By Christopher Piatt
Time Out Chicago


There are two rooms on the set of Mauritius; they sit on each side of a wall that rotates on a schmancy turntable: a grody stamp collector's shop up front and a cozy, boring living room in back. Theresa Rebeck's brisk, tidy, kinda dumb, really entertaining domestic caper places a classic Broadway-play archetype in each room.


In the seedy shop, a cranky, eccentric stamp expert and his penny-ante lunkhead assistant harass a distressed, raven-haired girl who comes into their dusty world hoping for an appraisal on some valuable stamps she's inherited. And just when you've decided you're watching Mamet unplugged, the set spins around, the girl comes home to her blond bitch sister, and the two spar in full-Proof dialogue about why the heroine nursed a parent to her deathbed while the hoity-toity one flew the coop. When hard-working bartender Rebeck lets the two formulas crash into each other through the dividing wall, the tart, bitter cocktail hits the spot.


This fair-shake examination of American entitlement and the social etiquette of hustlers is sometimes acted with more adrenalin than specificity. Director Snyder doesn't quite bring the slick, sick precision he did last year over at little Profiles Theatre to the black corporate satire Men of Tortuga.
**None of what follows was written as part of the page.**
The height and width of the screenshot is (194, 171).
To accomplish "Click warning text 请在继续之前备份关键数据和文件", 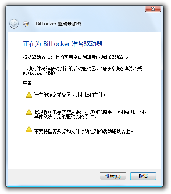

In particular, the complicated, frequently impeccable Baker, stepping far out of his comfort zone into a broad caricature role, takes at least half the evening to disappear completely into the part of an oily, pin-striped tiger shark. But he finds his buffed-wing-tip footing in a kinky negotiation scene to fine effect.


Though leathery veteran Houston commands as the cruel and shabby give-a-fuck libertarian stamp savant, Mauritius is Adams's property. It's exciting to see this storefront artist's first principal role in a pimp mainstream project. But more important, it's also mild civic justice that even with three on-the-make male pricks on stage, her survivor character is the one who gets to bleed from the mouth, tear apart an entire apartment and defend herself from assailants with a lighter. You could probably watch it twice without getting bored.